- **Your objective**
Each entry has to be printed again exactly.

[Stored data]
=== Section Start ===
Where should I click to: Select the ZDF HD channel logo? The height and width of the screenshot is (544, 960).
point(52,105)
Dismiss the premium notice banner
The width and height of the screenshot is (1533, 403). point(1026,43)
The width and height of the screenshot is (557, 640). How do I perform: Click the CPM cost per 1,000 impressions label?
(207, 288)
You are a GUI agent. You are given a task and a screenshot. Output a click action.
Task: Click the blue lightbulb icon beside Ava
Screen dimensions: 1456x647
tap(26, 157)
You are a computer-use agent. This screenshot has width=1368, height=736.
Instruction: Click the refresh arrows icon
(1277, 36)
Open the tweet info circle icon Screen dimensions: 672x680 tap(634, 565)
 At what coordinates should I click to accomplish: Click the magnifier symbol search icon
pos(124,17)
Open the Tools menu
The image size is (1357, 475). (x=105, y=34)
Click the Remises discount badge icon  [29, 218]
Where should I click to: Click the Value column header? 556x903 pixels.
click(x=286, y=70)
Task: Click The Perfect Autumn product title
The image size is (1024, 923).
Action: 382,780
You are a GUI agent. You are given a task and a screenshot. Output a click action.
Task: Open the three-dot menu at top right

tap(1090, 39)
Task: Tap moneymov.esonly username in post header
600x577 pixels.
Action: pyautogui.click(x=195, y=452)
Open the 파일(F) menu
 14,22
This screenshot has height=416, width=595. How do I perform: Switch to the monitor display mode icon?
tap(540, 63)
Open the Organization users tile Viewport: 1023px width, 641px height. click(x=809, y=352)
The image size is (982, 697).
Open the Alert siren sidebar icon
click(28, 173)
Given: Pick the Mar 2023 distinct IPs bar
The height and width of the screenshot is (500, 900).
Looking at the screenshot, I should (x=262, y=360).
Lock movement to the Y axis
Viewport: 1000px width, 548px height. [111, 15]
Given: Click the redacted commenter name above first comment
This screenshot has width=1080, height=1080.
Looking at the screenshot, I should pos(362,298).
=== Section End ===
- **Your response**
Where should I click to: Select the ZDF HD channel logo? The height and width of the screenshot is (544, 960).
point(52,105)
Dismiss the premium notice banner
The width and height of the screenshot is (1533, 403). point(1026,43)
The width and height of the screenshot is (557, 640). How do I perform: Click the CPM cost per 1,000 impressions label?
(207, 288)
You are a GUI agent. You are given a task and a screenshot. Output a click action.
Task: Click the blue lightbulb icon beside Ava
Screen dimensions: 1456x647
tap(26, 157)
You are a computer-use agent. This screenshot has width=1368, height=736.
Instruction: Click the refresh arrows icon
(1277, 36)
Open the tweet info circle icon Screen dimensions: 672x680 tap(634, 565)
 At what coordinates should I click to accomplish: Click the magnifier symbol search icon
pos(124,17)
Open the Tools menu
The image size is (1357, 475). (x=105, y=34)
Click the Remises discount badge icon  [29, 218]
Where should I click to: Click the Value column header? 556x903 pixels.
click(x=286, y=70)
Task: Click The Perfect Autumn product title
The image size is (1024, 923).
Action: 382,780
You are a GUI agent. You are given a task and a screenshot. Output a click action.
Task: Open the three-dot menu at top right

tap(1090, 39)
Task: Tap moneymov.esonly username in post header
600x577 pixels.
Action: pyautogui.click(x=195, y=452)
Open the 파일(F) menu
 14,22
This screenshot has height=416, width=595. How do I perform: Switch to the monitor display mode icon?
tap(540, 63)
Open the Organization users tile Viewport: 1023px width, 641px height. click(x=809, y=352)
The image size is (982, 697).
Open the Alert siren sidebar icon
click(28, 173)
Given: Pick the Mar 2023 distinct IPs bar
The height and width of the screenshot is (500, 900).
Looking at the screenshot, I should (x=262, y=360).
Lock movement to the Y axis
Viewport: 1000px width, 548px height. [111, 15]
Given: Click the redacted commenter name above first comment
This screenshot has width=1080, height=1080.
Looking at the screenshot, I should pos(362,298).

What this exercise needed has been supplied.